* **EXERCISE PASSAGE**
---*---

WantedBy: Specifies which target should want this service when enabled
RequiredBy: Specifies which target requires this service when enabled
Alias: Additional names for the unit
Also: Additional units to enable/disable alongside this one

Modifying Existing Service Units

To modify an existing system service, it's best to create an override rather than editing the original unit file:

systemctl edit nginx.service

This opens a text editor where you can add override directives. For example, to change the number of worker processes for Nginx:

[Service]
Environment=NGINX_WORKER_PROCESSES=2

Save and close the editor. Systemd will automatically create an override file in /etc/systemd/system/nginx.service.d/override.conf and reload the configuration.

Dependencies Between Services

Systemd provides several ways to express dependencies between units, allowing for complex startup sequences and failure handling.

Types of Dependencies

Ordering Dependencies:
- After: This unit starts after the listed units
- Before: This unit starts before the listed units
These only affect the order of startup, not whether units are started.
Requirement Dependencies:
- Requires: Units that must be successfully activated for this unit to run
- Requisite: Units that must already be active for this unit to run
- BindsTo: Similar to Requires, but this unit also stops if the dependency stops
Soft Dependencies:
- Wants: Units that should be started alongside this unit, but aren't required
- Conflicts: Units that cannot be active at the same time as this unit
Logical Dependencies:
- PartOf: This unit is part of the listed units (stops when they stop)
- PropagatesReloadTo: Reload commands are propagated to the listed units

Creating Service Dependencies

Dependencies are defined in the [Unit] section of service files. For example:

[Unit]
Description=Web Application
After=network.target postgresql.service
Requires=postgresql.service
Wants=monitoring.service

This configuration ensures that:

The service starts after both the network and PostgreSQL service
The service will only start if PostgreSQL is successfully started
The monitoring service is started alongside the web application, but failure of the monitoring service won't prevent the web application from starting

Under the Hood: Dependency Resolution

When systemd starts, it builds a directed graph of all units and their dependencies. It then:

Resolves ordering dependencies to determine the sequence of activation
Checks requirement dependencies to ensure all prerequisites are met
Adds any units connected via soft dependencies to the activation list
Ensures conflicting units are not activated simultaneously

If a dependency fails, systemd handles the failure according to the dependency type.

---*---

* **MATERIAL FOR THIS TASK**

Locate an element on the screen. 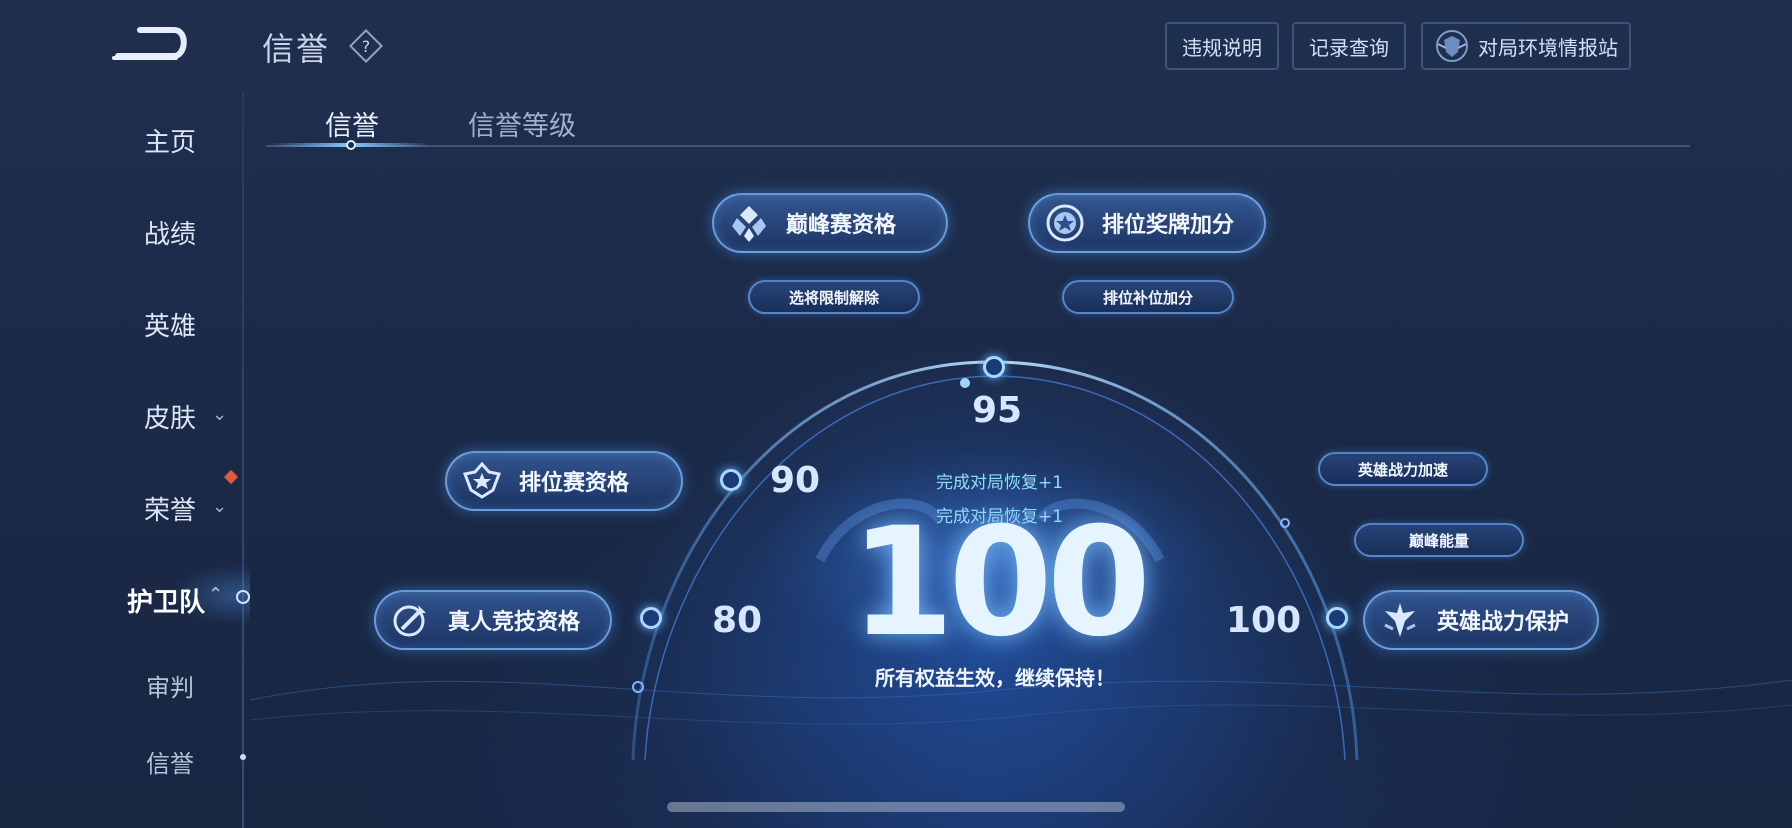 This screenshot has width=1792, height=828. records-button: 记录查询 is located at coordinates (1349, 46).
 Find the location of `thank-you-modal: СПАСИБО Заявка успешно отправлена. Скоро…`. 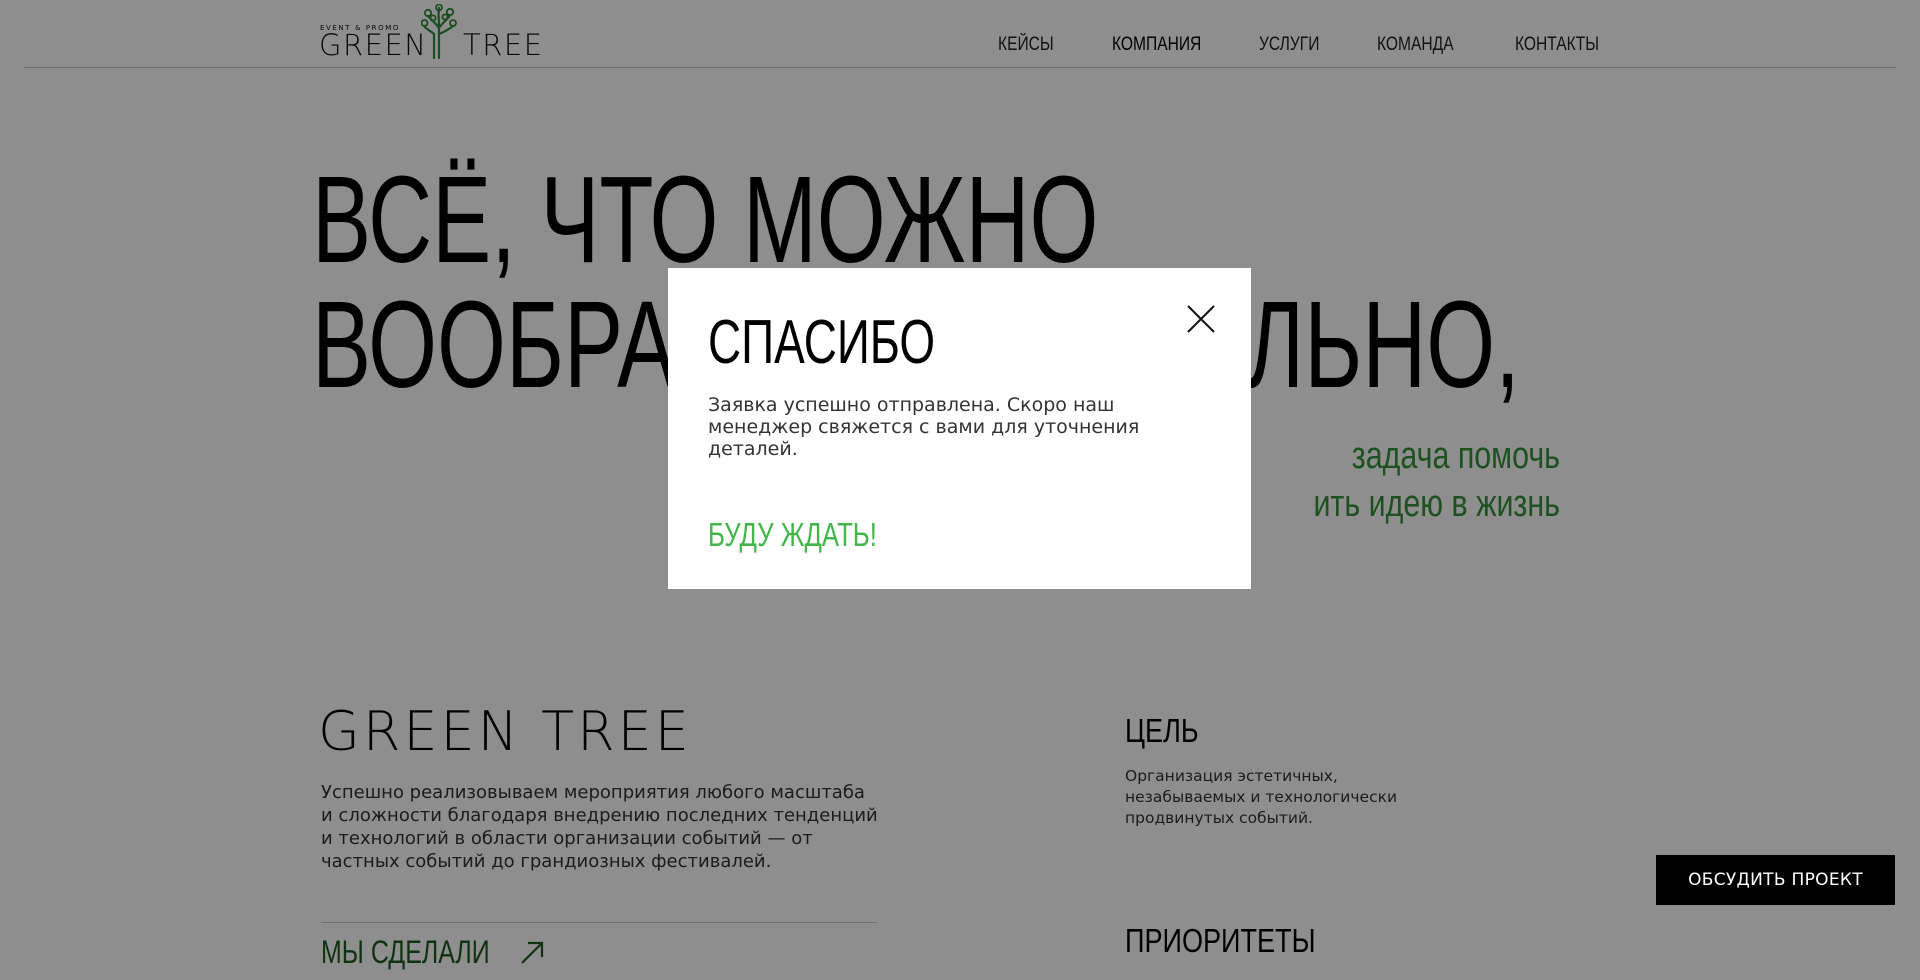

thank-you-modal: СПАСИБО Заявка успешно отправлена. Скоро… is located at coordinates (960, 428).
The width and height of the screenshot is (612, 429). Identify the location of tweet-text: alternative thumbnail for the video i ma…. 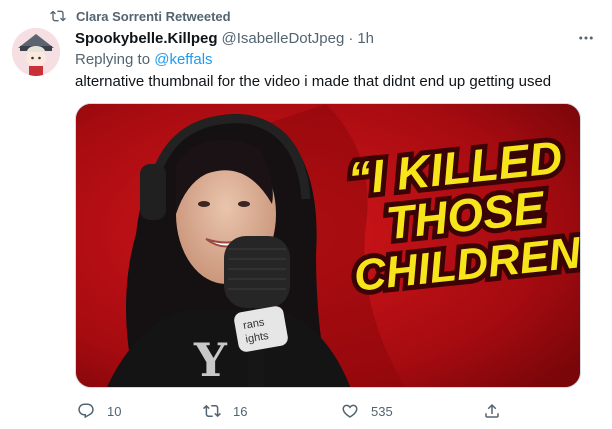
(314, 82).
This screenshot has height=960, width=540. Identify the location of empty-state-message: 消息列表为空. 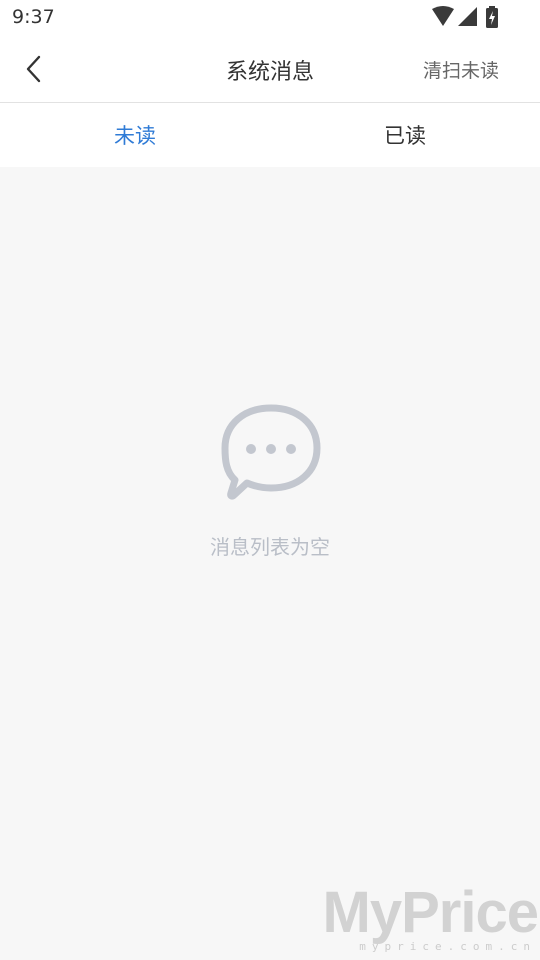
(270, 547).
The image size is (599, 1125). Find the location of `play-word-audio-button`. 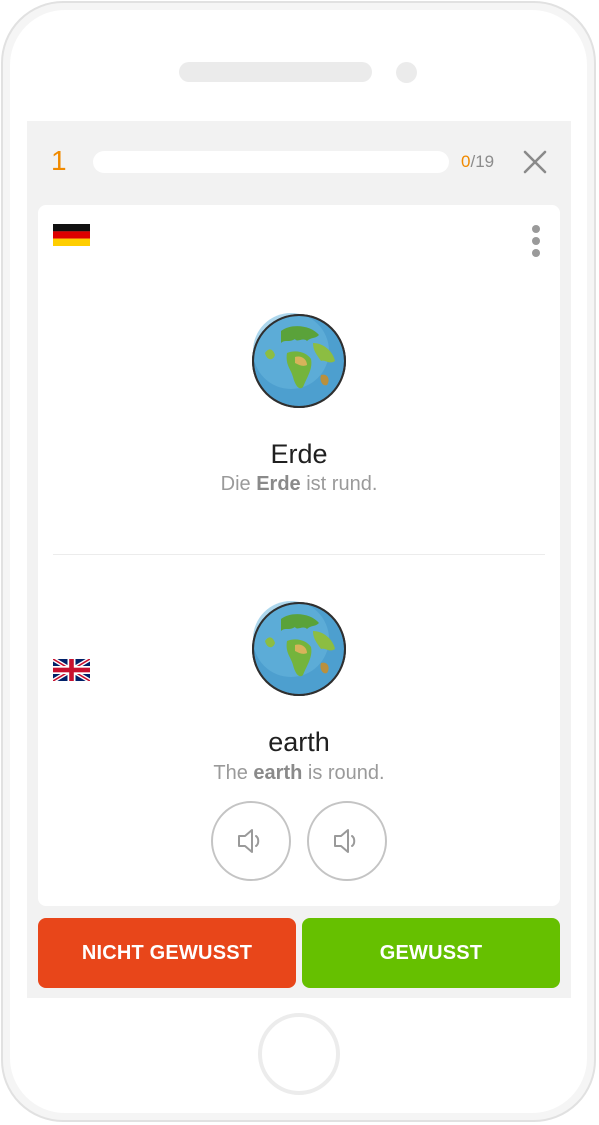

play-word-audio-button is located at coordinates (251, 841).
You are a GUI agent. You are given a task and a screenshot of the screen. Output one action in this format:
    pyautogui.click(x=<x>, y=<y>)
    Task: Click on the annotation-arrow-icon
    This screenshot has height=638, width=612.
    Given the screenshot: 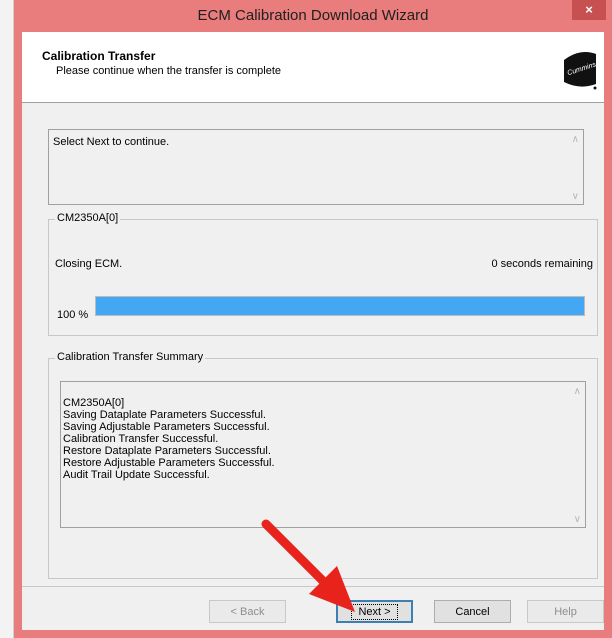 What is the action you would take?
    pyautogui.click(x=308, y=566)
    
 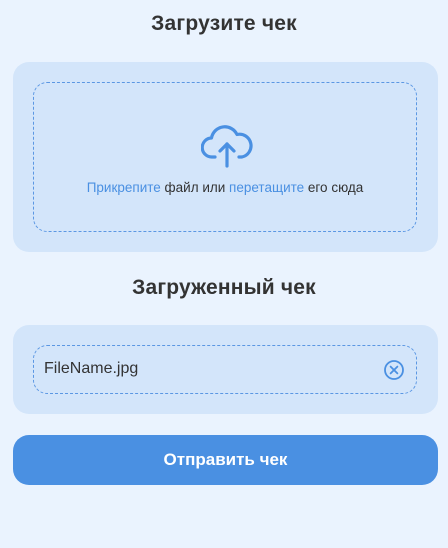 What do you see at coordinates (227, 146) in the screenshot?
I see `cloud-upload-icon` at bounding box center [227, 146].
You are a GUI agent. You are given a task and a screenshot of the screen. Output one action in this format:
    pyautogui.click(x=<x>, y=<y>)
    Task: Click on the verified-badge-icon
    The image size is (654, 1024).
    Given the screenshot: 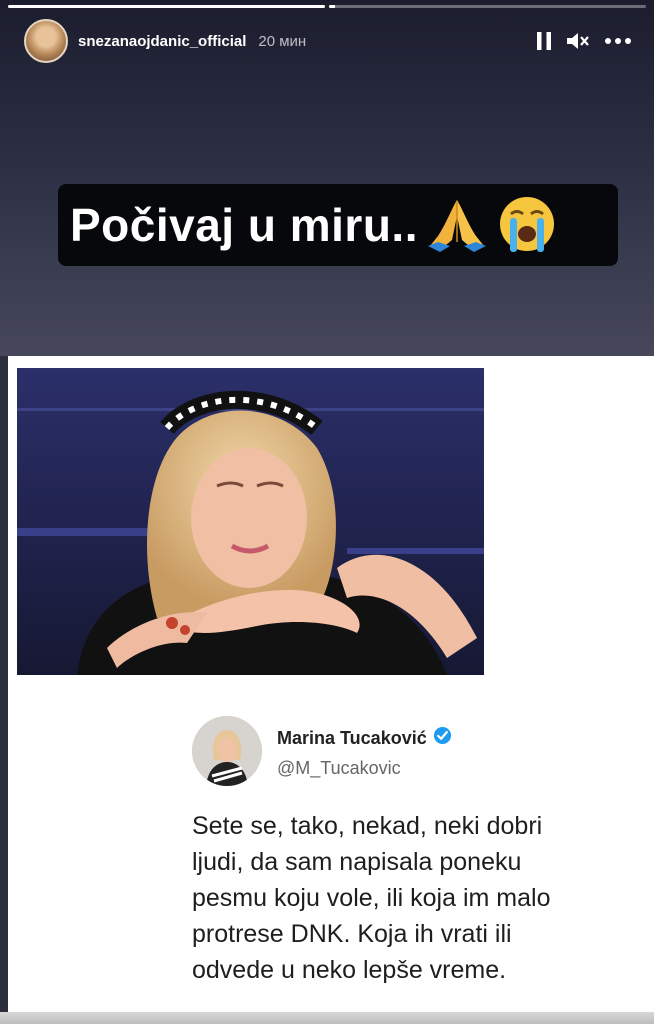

---*---

* **ACTIVITY 1**
Change the listing section that opens with the line containing "This screenshot has height=960, width=540." and closes with the line containing "play-word-audio-button is located". Rewrite those lines with "Identify" replaced by "Determine", keep everything else the same, and leave out the pictures.
* **ACTIVITY 2**
Carry the text on systemd services further, beginning right after its final sentence.

* **RESPONSE AREA 1**
This screenshot has height=960, width=540. Determine the location of empty-state-message: 消息列表为空. 
(270, 547).
The image size is (599, 1125). Find the location of `play-word-audio-button`. 

play-word-audio-button is located at coordinates (251, 841).

* **RESPONSE AREA 2**
Practical Example: Web Application Stack

Let's create a dependency chain for a web application stack with a database, application server, and load balancer:

Database service (db.service):

[Unit]
Description=Database Server
After=network.target

[Service]
Type=simple
ExecStart=/usr/bin/database-server
Restart=on-failure

[Install]
WantedBy=multi-user.target

Application service (app.service):

[Unit]
Description=Application Server
After=network.target db.service
Requires=db.service

[Service]
Type=simple
ExecStart=/usr/bin/app-server
Restart=on-failure

[Install]
WantedBy=multi-user.target

Load balancer service (lb.service):

[Unit]
Description=Load Balancer
After=network.target app.service
Requires=app.service

[Service]
Type=simple
ExecStart=/usr/bin/load-balancer
Restart=on-failure

[Install]
WantedBy=multi-user.target

With this configuration:

The database starts first
The application server starts only after the database and only if the database started successfully
The load balancer starts only after the application server and only if the application server started successfully

Systemd Journal Logs and Logging Configuration

Systemd includes its own logging system called the journal, which collects and manages log data from various sources in a structured, indexed format.

Accessing Journal Logs

The primary tool for accessing journal logs is journalctl:

Viewing all logs:

journalctl

Viewing logs for a specific service:

journalctl -u nginx.service

Viewing logs since a specific time:

journalctl --since "2023-01-01 12:00:00"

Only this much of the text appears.